Automatic Latent Fingerprint Identification Systems (AFIS) are most widely used by forensic experts in law enforcement and criminal investigations. One of the critical steps used in automatic latent fingerprint matching is to automatically extract reliable minutiae from fingerprint images. Hence, minutiae extraction is considered to be a very important step in AFIS. The performance of such systems relies heavily on the quality of the input fingerprint images. Most of the state-of-the-art AFIS failed to produce good matching results due to poor ridge patterns and the presence of background noise. To ensure the robustness of fingerprint matching against low quality latent fingerprint images, it is essential to include a good fingerprint enhancement algorithm before minutiae extraction and matching. In this paper, we have proposed an end-to-end fingerprint matching system to automatically enhance, extract minutiae, and produce matching results. To achieve this, we have proposed a method to automatically enhance the poor-quality fingerprint images using the “Automated Deep Convolutional Neural Network (DCNN)” and “Fast Fourier Transform (FFT)” filters. The Deep Convolutional Neural Network (DCNN) produces a frequency enhanced map from fingerprint domain knowledge. We propose an “FFT Enhancement” algorithm to enhance and extract the ridges from the frequency enhanced map. Minutiae from the enhanced ridges are automatically extracted using a proposed “Automated Latent Minutiae Extractor (ALME)”. Based on the extracted minutiae, the fingerprints are automatically aligned, and a matching score is calculated using a proposed “Frequency Enhanced Minutiae Matcher (FEMM)” algorithm. Experiments are conducted on FVC2002, FVC2004, and NIST SD27 latent fingerprint databases.

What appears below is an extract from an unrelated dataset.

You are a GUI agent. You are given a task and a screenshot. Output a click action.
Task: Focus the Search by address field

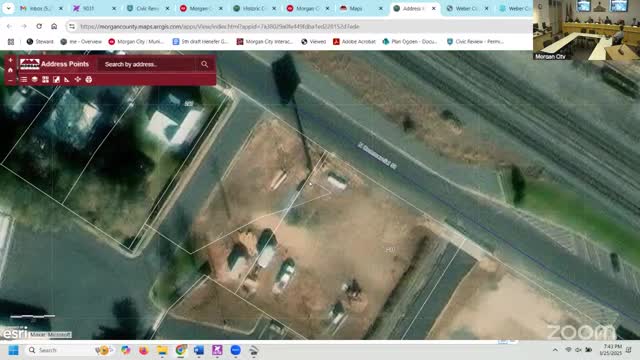[148, 64]
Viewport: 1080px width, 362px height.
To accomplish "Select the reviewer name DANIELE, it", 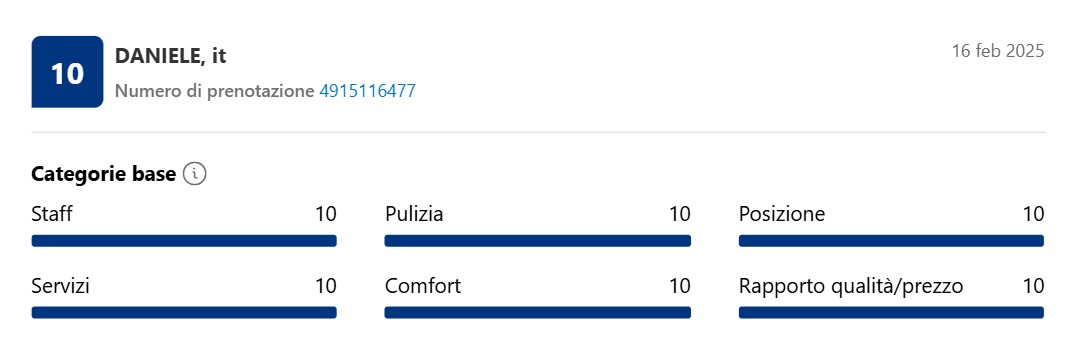I will tap(171, 56).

The minutiae extraction results show significant improvement in precision, recall, and F1 scores. We obtained the highest Rank-1 identification rate of 100% for FVC2002/2004 and 84.5% for NIST SD27 fingerprint databases. The matching results reveal that the proposed system outperforms state-of-the-art systems.

Introduction

It has been more than a century that fingerprints have been used as a reliable biometric in person identification (Lee and Gaensslen, 1991; Newham, 1995). Ten-print (rolled/plain) and latent fingerprint searches are the most popularly used fingerprint matching strategies. Rolled fingerprint images are acquired by rolling fingerprints from one side to another to capture ridge information. Rolled fingerprints are capable of registering 100 minutiae and possess large skin distortions, whereas plain fingerprint images are obtained by pressing a fingertip against a flat paper surface or a scanning device. Plain fingerprints can register about 50 minutiae because of a small finger capture area and possess low skin distortions. Since 1893, latent fingerprints (Maltoni et al., 2009) have been used as one of the most crucial forensic evidence in a criminal investigations. Latent fingerprints are unintentionally left-over impressions lifted from surfaces of objects.

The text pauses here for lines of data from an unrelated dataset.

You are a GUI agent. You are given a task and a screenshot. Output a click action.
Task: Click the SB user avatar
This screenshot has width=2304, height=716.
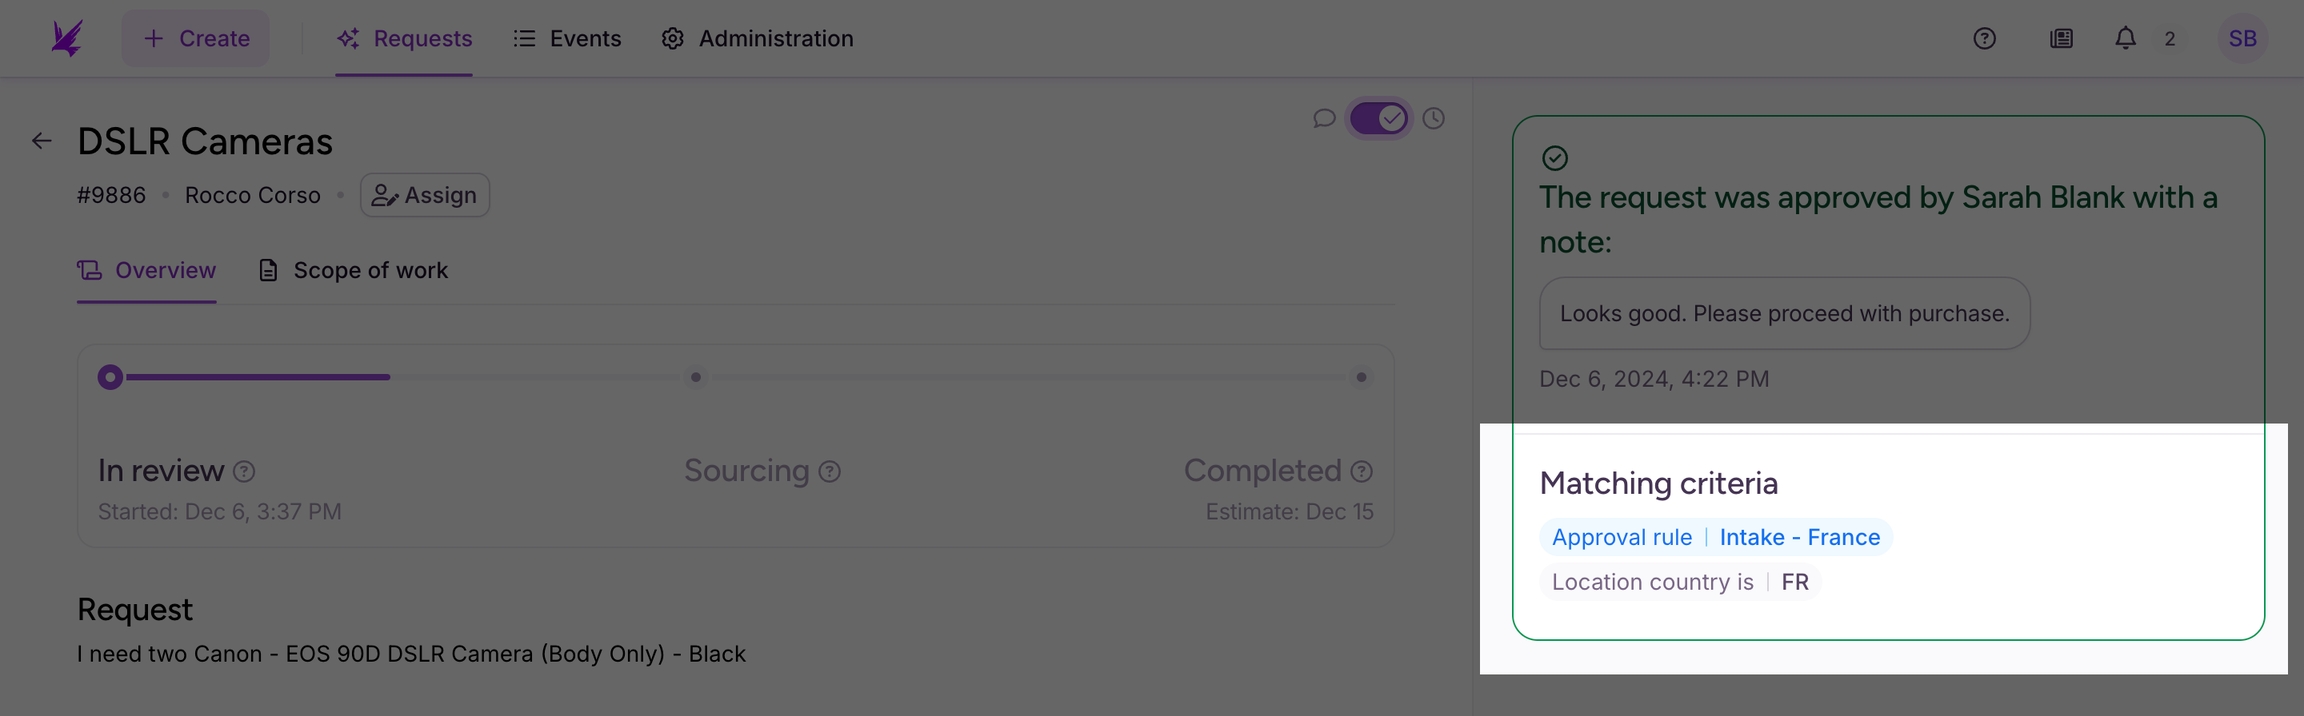[x=2242, y=38]
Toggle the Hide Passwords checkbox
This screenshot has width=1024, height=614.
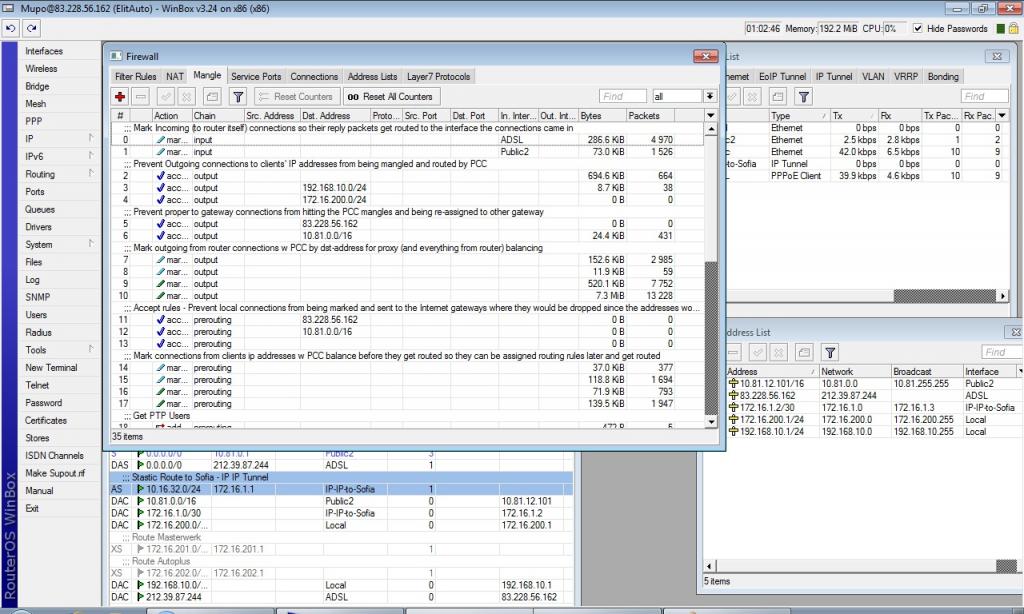tap(917, 29)
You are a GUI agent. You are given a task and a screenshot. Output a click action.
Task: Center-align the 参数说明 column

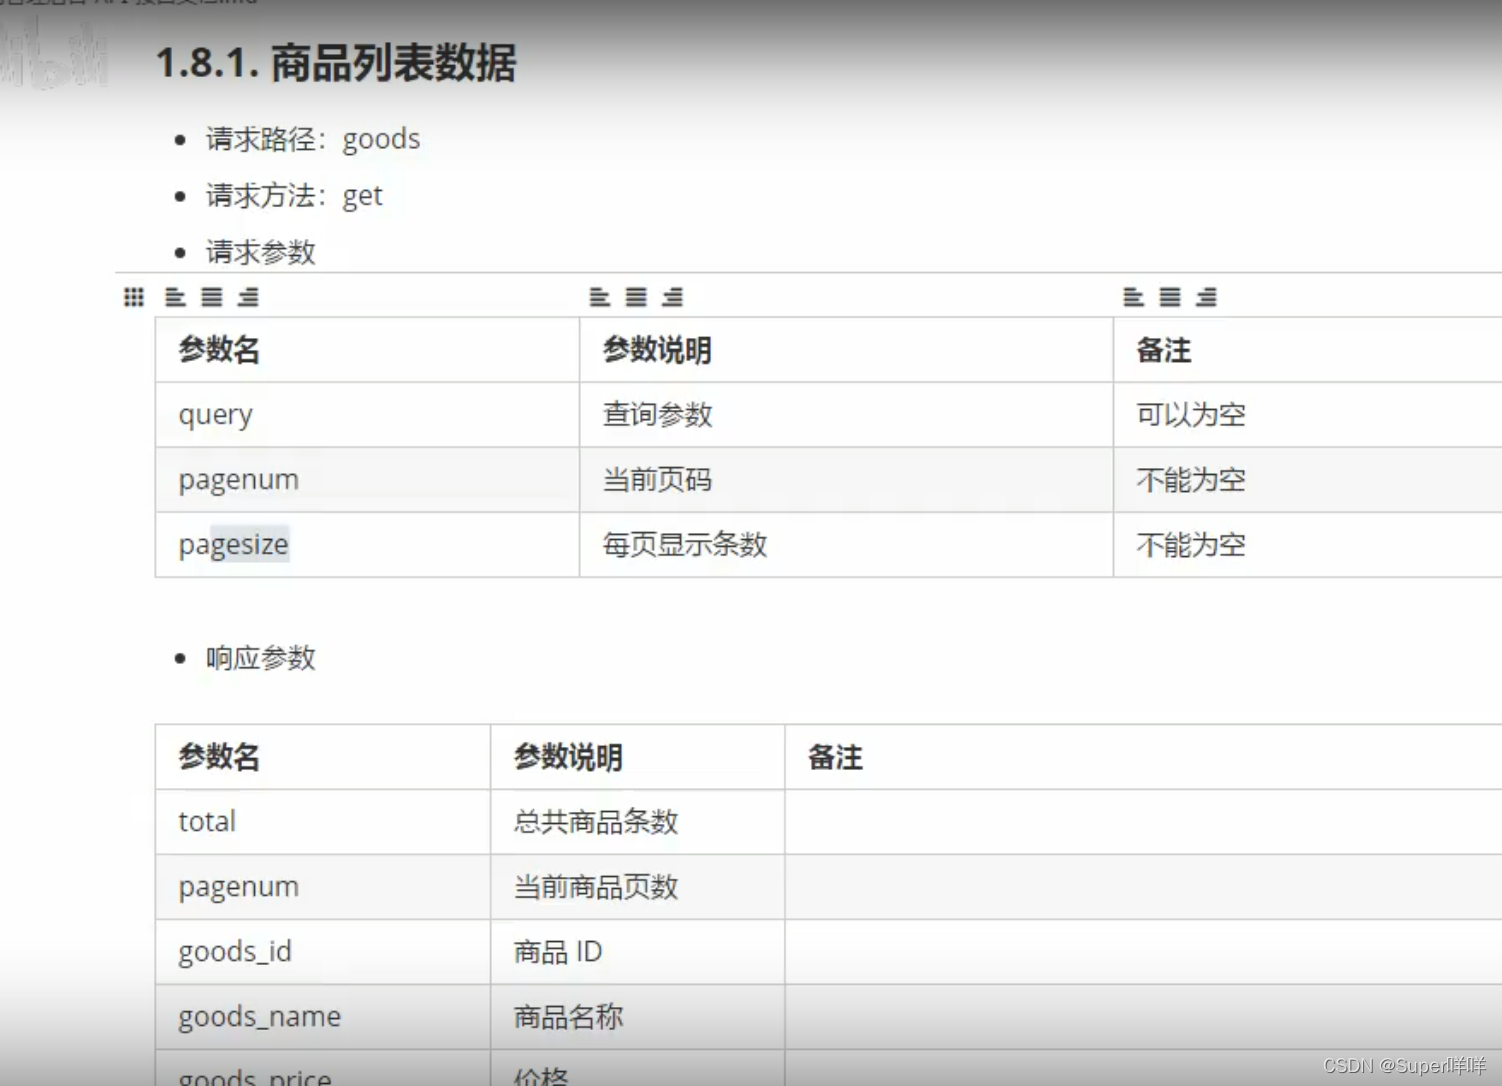click(x=636, y=296)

The primary difficulty with latent fingerprints identification is that it is very difficult to analyze because of its poor quality (See Figure 1). Generally, rolled/slap fingerprints are acquired under careful supervision, whereas latent prints are lifted from the surface of objects, e.g., from crime scenes, and result in poor quality ridges with the presence of complex background noise. The most challenging ability of the latent fingerprint identification system is to establish a credible link between the partial prints obtained from crime scenes with a suspects' previously enrolled fingerprints (See Figure 1) present in a large database. The challenge arises because of the poor quality latent, partial fingerprint capture area, smudged ridges, and greater non-linear skin distortions. NIST SD27 (Garris and Mccabe, 2000) is a latent fingerprint criminal database. The database is classified into good, bad, and ugly fingerprints based on the quality of fingerprints. Figures 1A–C show latent fingerprints (at the top) obtained from crime scenes and their corresponding true mates (at the bottom).

FIGURE 1
www.frontiersin.org

Figure 1. Examples of low-quality latent fingerprints from the NIST SD27 (Garris and Mccabe, 2000) database (latent fingerprints at the top and their respective true-mates at the bottom) (A) Original latent classified as good and its true mate (B) Original latent classified as bad and its true mate (C) Original latent classified as ugly and its true mate.

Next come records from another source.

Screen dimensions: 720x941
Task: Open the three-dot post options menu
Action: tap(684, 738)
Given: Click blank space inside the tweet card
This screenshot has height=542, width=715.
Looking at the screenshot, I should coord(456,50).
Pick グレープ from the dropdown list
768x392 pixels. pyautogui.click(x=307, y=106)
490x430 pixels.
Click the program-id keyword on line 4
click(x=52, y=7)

In automated fingerprint identification, a computer is used to match fingerprints against a database of known or unknown fingerprints. The Automated Fingerprint Identification Systems (AFIS) is primarily used by law enforcement agencies for a criminal investigation, to identify an unknown suspected criminal's fingerprints against the fingerprints in a large database. On the other hand, automated fingerprint verification is recognizing a known person from a relatively small fingerprint database typically in applications such as attendance and access control systems.

Before AFIS was introduced, latent fingerprints were manually matched against the actual rolled/plain fingerprints by latent examiners using an ACE-V (Ashbaugh, 1999) (Analysis, Comparison, Evaluation, and Verification). In the latent fingerprint scenario, manual matching of an unknown latent fingerprint against a large fingerprint database is a tiring process and practically not feasible—manual intervention in fingerprint matching can lead to errors.

Literature Survey

The topic of automatic fingerprint identification is one of the most popularly searched and studied topics in the biometrics system in the past 50 years (Jain et al., 2016). The evolution of Automated Fingerprint Identification Systems (AFIS) has helped to significantly improve the speed and accuracy of rolled or plain fingerprint identification using a large fingerprint database. The Fingerprint Vendor Technology Evaluation (FpVTE) (Wilson et al., 2004) in 2003 showed that the results of commercial fingerprint matches achieved an impressive Rank-1 identification rate of more than 99.4% on a database of 10,000 plain fingerprint images. On the other hand, AFIS, developed for latent print to rolled fingerprint matching, continues to pose more challenges due to the poor ridge quality, and complex background noise of the latent print. The accuracy in such systems remains low compared to rolled/plain fingerprint matching systems.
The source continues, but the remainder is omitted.